# [Trecho fornecido]
——
No entendimento de Cristina Moraes Sleiman existem quatro possíveis motivos que ensejariam a proliferação de fake news:
(i) receitas publicitárias, ou seja, busca-se gerar acessos reiterados a determinadas páginas;
(ii) concorrência desleal, prática utilizada entre empresas que querem de alguma forma derrubar seu oponente;
(iii) consumidor descontente, em que ao efetivar reclamações de empresas cria notícias falsas a fim de denegrir a imagem do estabelecimento; e, por último, porém, não menos importante;
(iv) concorrência política, nesse caso, as notícias falsas são utilizadas como ferramenta ilícita de campanha (SLEIMAN, 2018, p. 253).
Todos os motivos mencionados têm em comum um único objetivo, qual seja, impactar, por meio de fake news, uma marca ou uma pessoa, afetando diretamente sua reputação, negócios e/ou carreira. O maior desafio com relação a essa prática é a identificação de quem faz as publicações, quem deu origem à notícia falsa. Assim, se há dificuldade de identificar o autor da fake news, obviamente se mostra inviável evitar essas notícias, sendo possível, tão somente controlá-las após realizada sua publicação.
Nesse cenário, ampliou-se, portanto, a preocupação não só dos governantes, mas, também, dos próprios governados, em relação à disseminação de informações falsas sobre fatos e personalidades públicas relacionadas ao universo político, social e econômico, de modo a influenciar negativamente a opinião pública. Segue neste sentido, os dizeres de Chiara Spadaccini de Teffé e Carlos Affonso Pereira de Souza que esclarecem sobre a disseminação de Fake News:
A divulgação de informações falsas ou distorcidas não é um problema novo, mas a disseminação em massa desse conteúdo através da Internet e seu impacto na política vêm chamando atenção. Após 2016, com as diversas notícias falsas divulgadas durante as eleições norte-americanas e as discussões sobre o referendo que decidiu pela saída da Grã-Bretanha da União Europeia, verificou-se a emergência de se entender o que seriam as chamadas fake news e como elas poderiam ser combatidas sem se prejudicar as liberdades fundamentais e a diversidade de opiniões (TEFFÉ; SOUZA, 2019, p. 542).
——
# [Dados]
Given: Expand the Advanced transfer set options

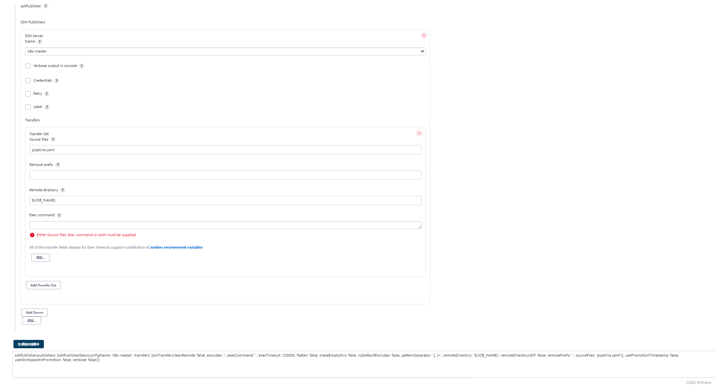Looking at the screenshot, I should pyautogui.click(x=40, y=257).
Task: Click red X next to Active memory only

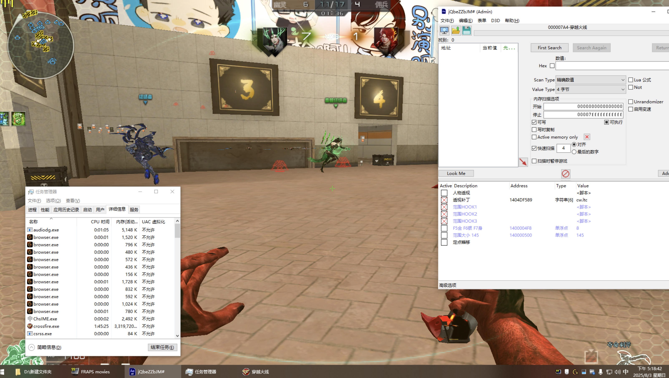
——
# [Tarefas]
[1] Verifique se cada afirmação concorda com o trecho sobre fake news. Responda sim ou não e cite as palavras do trecho que decidem.
(a) Sleiman aponta quatro motivos possíveis para a proliferação de fake news.
(b) É possível evitar as fake news antes que sejam publicadas.
(c) Teffé e Souza tratam a divulgação de informações falsas como um problema novo.
[2] Continue o trecho sobre fake news a partir da última frase apresentada.

# [Respostas das tarefas]
[1]
(a) Sim: "existem quatro possíveis motivos que ensejariam a proliferação de fake news".
(b) Não: "obviamente se mostra inviável evitar essas notícias, sendo possível, tão somente controlá-las após realizada sua publicação".
(c) Não: "A divulgação de informações falsas ou distorcidas não é um problema novo".

[2]
Os incentivos privados para a produção de fake news dependem dos custos e benefícios envolvidos na atividade. Entre as possíveis consequências das fake news, Allcott e Gentzkow (2017) destacam que os usuários expostos às fake news, ainda que não crentes, tornam-se céticos com relação às demais mídias, inclusive os jornais tradicionais e renomados, corroborando por construir um terreno mais suscetível às notícias falsas e teorias conspiratórias que confirmem seu viés ideológico. Neste sentido, o ambiente hostil criado pela propagação de fake news, torna-se combustível para a polarização ideológica e, portanto, influenciador da opinião pública no período eleitoral. De maneira esclarecedora, ou autores Allcott e Gentzkow (2017, p. 224) observam que, nas eleições norte-americanas de 2016, foram amplamente divulgadas fake news com viés favorável ao então candidato Donald Trump, envolvendo temas sensíveis para o eleitor norte-americano, como imigração, saúde pública, drogas, terrorismo, entre outros. Na amostra analisada pelos autores, não só houve maior produção de fake news de direita, como foram objetos de compartilhamento em massa.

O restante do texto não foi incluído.